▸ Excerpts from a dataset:
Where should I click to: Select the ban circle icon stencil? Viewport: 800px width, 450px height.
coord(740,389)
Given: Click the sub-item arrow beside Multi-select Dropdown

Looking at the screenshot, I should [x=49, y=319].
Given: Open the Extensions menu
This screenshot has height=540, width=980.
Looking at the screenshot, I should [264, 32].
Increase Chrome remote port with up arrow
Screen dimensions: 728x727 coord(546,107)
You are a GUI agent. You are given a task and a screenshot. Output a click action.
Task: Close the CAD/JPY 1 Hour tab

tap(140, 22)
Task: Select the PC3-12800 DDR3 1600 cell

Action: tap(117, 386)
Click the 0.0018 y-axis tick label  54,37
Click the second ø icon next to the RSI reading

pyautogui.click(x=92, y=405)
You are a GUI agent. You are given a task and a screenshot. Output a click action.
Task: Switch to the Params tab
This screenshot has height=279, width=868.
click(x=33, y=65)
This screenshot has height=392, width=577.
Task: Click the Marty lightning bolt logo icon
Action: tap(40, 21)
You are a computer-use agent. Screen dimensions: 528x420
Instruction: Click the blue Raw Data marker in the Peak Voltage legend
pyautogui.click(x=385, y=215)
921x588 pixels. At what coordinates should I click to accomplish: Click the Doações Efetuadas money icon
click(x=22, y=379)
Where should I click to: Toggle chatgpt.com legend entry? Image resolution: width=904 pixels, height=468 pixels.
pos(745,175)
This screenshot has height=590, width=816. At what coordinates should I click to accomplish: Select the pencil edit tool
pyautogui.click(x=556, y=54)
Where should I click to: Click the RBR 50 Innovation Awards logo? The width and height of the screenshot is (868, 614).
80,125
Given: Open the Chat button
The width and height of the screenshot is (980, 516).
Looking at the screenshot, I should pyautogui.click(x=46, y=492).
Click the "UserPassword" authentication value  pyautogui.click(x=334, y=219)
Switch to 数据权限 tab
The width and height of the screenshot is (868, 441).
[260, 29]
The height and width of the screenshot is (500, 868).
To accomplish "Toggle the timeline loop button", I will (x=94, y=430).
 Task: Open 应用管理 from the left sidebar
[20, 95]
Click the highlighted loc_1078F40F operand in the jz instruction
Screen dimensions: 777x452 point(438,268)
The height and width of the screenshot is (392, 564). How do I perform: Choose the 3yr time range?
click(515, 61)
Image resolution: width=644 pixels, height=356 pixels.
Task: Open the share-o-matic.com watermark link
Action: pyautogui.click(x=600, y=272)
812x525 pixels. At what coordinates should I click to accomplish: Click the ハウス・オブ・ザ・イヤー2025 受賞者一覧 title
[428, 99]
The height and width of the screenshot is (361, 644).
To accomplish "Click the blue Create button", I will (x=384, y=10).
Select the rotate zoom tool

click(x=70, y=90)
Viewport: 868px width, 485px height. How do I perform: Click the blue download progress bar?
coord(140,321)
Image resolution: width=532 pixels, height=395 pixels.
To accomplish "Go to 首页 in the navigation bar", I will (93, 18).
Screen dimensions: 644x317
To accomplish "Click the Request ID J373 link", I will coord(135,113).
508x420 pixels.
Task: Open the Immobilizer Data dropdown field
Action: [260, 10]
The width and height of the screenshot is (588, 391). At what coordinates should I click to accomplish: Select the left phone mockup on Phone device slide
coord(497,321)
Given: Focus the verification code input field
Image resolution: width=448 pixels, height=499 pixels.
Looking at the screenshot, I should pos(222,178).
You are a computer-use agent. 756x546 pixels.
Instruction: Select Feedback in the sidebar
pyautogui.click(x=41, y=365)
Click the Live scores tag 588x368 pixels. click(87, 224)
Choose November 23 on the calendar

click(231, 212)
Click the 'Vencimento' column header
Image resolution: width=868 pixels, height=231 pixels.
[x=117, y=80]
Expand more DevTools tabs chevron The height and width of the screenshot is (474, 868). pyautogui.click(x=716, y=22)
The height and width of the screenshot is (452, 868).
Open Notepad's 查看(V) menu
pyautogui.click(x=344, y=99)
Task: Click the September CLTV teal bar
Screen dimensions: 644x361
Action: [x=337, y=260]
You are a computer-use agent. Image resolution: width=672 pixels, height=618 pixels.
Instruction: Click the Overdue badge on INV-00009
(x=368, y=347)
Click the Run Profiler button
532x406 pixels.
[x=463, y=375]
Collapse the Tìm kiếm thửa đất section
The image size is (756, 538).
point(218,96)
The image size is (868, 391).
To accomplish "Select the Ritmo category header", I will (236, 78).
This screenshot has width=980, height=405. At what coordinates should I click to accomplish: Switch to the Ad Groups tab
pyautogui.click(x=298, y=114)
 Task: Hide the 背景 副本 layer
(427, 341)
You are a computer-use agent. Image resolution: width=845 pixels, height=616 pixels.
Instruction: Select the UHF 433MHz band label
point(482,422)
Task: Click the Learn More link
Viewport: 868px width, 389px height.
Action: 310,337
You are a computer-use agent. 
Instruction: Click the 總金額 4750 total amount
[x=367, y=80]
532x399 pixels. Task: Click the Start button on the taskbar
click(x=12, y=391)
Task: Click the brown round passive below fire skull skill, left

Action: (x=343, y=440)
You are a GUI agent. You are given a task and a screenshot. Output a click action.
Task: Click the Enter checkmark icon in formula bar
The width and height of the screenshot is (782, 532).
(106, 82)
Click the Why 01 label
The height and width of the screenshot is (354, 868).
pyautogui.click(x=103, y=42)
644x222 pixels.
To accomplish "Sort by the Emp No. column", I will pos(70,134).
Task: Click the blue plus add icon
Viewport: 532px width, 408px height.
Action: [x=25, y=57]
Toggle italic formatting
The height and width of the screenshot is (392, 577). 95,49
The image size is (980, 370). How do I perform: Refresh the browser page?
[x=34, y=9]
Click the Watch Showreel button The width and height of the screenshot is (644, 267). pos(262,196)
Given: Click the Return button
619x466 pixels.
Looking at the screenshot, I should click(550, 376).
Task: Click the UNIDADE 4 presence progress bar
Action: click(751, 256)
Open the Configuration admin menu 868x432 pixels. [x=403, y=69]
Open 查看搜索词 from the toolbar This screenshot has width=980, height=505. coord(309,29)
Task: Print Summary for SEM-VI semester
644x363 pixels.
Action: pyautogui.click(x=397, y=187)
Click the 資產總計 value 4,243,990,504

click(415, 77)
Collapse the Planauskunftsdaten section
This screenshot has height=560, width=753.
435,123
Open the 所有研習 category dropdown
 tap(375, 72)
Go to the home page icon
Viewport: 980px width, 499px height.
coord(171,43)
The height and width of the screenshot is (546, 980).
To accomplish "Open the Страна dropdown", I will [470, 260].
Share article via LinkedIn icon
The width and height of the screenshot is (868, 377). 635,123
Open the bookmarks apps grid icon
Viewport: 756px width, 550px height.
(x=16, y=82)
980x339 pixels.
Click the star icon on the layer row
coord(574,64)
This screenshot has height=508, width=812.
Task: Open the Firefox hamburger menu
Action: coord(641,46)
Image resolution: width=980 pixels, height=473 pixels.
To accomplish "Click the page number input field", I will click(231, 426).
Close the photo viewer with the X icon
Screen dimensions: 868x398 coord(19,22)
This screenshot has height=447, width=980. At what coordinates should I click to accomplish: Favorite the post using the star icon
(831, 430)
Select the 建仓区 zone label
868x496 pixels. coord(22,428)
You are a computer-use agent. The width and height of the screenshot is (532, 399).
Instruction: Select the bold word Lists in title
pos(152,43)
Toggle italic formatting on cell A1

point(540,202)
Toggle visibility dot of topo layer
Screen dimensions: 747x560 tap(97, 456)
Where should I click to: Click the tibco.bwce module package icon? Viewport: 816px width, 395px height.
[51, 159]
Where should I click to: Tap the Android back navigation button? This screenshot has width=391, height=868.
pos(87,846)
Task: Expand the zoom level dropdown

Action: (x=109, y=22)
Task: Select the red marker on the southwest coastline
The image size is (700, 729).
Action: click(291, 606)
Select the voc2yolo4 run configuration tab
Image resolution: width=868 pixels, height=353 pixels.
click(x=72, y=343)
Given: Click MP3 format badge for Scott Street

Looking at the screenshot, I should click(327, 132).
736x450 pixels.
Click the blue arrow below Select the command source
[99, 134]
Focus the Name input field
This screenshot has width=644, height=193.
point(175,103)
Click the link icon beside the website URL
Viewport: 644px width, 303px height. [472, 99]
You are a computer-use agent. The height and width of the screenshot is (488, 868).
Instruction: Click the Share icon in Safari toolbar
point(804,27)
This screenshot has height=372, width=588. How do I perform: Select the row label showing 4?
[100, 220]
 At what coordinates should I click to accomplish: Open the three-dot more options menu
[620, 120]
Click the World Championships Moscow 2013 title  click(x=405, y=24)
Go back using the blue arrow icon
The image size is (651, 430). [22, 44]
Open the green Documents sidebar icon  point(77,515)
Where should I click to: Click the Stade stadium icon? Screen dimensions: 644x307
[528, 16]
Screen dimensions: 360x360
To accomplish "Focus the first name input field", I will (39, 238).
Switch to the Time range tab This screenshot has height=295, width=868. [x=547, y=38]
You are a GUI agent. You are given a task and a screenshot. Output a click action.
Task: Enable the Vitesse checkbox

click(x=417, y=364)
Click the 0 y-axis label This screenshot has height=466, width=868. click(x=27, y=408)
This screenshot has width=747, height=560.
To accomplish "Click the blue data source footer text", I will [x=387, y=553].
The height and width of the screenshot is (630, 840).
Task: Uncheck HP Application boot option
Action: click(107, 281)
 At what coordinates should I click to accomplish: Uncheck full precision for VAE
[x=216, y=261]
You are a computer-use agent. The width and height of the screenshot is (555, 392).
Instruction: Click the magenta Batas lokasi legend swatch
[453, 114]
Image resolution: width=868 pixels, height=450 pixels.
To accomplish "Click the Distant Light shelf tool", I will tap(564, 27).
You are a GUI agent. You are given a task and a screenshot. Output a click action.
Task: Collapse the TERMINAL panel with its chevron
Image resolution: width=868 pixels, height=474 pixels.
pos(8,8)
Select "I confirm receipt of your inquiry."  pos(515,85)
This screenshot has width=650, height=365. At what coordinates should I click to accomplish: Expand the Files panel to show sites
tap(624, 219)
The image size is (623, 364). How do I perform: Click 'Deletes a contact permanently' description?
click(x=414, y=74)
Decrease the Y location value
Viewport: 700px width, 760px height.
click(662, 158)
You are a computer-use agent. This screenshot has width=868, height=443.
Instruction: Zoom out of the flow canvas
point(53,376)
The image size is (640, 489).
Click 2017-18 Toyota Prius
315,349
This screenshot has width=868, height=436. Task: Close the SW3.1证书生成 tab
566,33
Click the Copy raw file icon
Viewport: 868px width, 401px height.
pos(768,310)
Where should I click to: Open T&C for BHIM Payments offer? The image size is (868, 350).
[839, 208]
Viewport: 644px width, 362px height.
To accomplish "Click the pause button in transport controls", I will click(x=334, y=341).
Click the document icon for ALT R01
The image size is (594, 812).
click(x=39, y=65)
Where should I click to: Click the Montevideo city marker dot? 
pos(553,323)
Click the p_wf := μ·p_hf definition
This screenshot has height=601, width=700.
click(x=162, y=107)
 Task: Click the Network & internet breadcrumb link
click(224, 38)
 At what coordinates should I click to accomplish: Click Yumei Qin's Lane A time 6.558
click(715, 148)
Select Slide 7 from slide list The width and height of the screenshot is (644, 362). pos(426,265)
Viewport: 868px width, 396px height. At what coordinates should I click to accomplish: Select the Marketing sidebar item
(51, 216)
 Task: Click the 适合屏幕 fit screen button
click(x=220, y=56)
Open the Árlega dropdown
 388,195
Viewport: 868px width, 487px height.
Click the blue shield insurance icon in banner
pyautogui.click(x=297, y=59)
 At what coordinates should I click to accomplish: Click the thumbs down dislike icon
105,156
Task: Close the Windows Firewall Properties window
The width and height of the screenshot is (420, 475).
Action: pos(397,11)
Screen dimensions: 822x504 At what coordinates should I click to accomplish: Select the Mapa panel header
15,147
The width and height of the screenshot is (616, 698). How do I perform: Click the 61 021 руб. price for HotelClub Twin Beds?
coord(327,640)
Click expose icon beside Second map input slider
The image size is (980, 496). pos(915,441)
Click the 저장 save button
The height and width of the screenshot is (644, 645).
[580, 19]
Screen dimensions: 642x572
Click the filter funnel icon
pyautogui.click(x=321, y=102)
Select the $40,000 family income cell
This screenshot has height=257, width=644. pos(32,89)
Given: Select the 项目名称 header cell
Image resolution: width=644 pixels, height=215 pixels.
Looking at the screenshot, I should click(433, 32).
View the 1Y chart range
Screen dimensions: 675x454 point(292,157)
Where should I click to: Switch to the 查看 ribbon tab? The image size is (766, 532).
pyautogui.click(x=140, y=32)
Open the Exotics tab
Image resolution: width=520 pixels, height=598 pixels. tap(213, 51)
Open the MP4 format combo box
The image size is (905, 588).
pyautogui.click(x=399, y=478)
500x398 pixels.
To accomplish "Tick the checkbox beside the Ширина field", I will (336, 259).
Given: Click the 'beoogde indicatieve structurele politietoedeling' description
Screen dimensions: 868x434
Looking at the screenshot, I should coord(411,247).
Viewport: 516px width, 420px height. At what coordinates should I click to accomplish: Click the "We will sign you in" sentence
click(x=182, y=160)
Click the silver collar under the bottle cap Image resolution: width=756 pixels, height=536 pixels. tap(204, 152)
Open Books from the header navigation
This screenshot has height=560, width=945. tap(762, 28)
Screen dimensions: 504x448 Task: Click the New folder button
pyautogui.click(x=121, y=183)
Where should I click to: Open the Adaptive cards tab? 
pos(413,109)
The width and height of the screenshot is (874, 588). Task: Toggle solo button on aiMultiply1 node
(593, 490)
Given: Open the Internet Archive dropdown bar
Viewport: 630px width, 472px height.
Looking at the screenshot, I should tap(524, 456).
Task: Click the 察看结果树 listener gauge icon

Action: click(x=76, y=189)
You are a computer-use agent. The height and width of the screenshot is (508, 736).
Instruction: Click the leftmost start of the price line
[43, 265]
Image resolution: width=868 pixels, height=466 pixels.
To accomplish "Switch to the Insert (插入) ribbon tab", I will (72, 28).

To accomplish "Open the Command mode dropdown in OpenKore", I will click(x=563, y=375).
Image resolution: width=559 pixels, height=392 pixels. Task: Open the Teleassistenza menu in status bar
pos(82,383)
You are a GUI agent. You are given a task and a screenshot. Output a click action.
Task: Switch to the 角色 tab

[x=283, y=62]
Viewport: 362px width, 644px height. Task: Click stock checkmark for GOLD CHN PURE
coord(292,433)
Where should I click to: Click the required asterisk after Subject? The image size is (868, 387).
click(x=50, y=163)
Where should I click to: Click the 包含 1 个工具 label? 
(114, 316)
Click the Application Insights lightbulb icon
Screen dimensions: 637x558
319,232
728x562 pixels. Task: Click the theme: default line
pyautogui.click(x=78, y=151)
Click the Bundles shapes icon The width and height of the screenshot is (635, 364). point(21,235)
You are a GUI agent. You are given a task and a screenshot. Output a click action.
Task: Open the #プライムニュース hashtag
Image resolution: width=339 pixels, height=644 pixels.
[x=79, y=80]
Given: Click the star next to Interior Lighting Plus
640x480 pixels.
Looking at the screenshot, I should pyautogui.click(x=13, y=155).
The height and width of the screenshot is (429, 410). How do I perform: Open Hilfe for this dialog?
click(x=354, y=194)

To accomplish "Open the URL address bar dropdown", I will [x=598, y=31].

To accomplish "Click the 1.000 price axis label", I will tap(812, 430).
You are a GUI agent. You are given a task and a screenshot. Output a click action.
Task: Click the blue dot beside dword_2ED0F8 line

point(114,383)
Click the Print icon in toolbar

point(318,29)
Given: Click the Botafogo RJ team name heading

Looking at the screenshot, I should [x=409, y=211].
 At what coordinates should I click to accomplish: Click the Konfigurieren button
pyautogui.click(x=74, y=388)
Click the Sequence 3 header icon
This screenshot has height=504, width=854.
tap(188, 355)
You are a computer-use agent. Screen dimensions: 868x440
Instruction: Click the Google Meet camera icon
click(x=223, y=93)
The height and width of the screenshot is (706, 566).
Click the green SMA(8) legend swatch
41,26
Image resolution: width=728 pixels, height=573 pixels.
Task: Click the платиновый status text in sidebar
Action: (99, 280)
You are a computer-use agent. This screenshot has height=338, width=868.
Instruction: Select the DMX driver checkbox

▸ Work instructions:
Here the job is to transcribe the lines from the first line of the data through the line containing "Task: Switch to the Params tab", inclusive, exactly and with nothing else.

▸ Solution:
Where should I click to: Select the ban circle icon stencil? Viewport: 800px width, 450px height.
coord(740,389)
Given: Click the sub-item arrow beside Multi-select Dropdown

Looking at the screenshot, I should [x=49, y=319].
Given: Open the Extensions menu
This screenshot has height=540, width=980.
Looking at the screenshot, I should [264, 32].
Increase Chrome remote port with up arrow
Screen dimensions: 728x727 coord(546,107)
You are a GUI agent. You are given a task and a screenshot. Output a click action.
Task: Close the CAD/JPY 1 Hour tab

tap(140, 22)
Task: Select the PC3-12800 DDR3 1600 cell

Action: tap(117, 386)
Click the 0.0018 y-axis tick label  54,37
Click the second ø icon next to the RSI reading

pyautogui.click(x=92, y=405)
You are a GUI agent. You are given a task and a screenshot. Output a click action.
Task: Switch to the Params tab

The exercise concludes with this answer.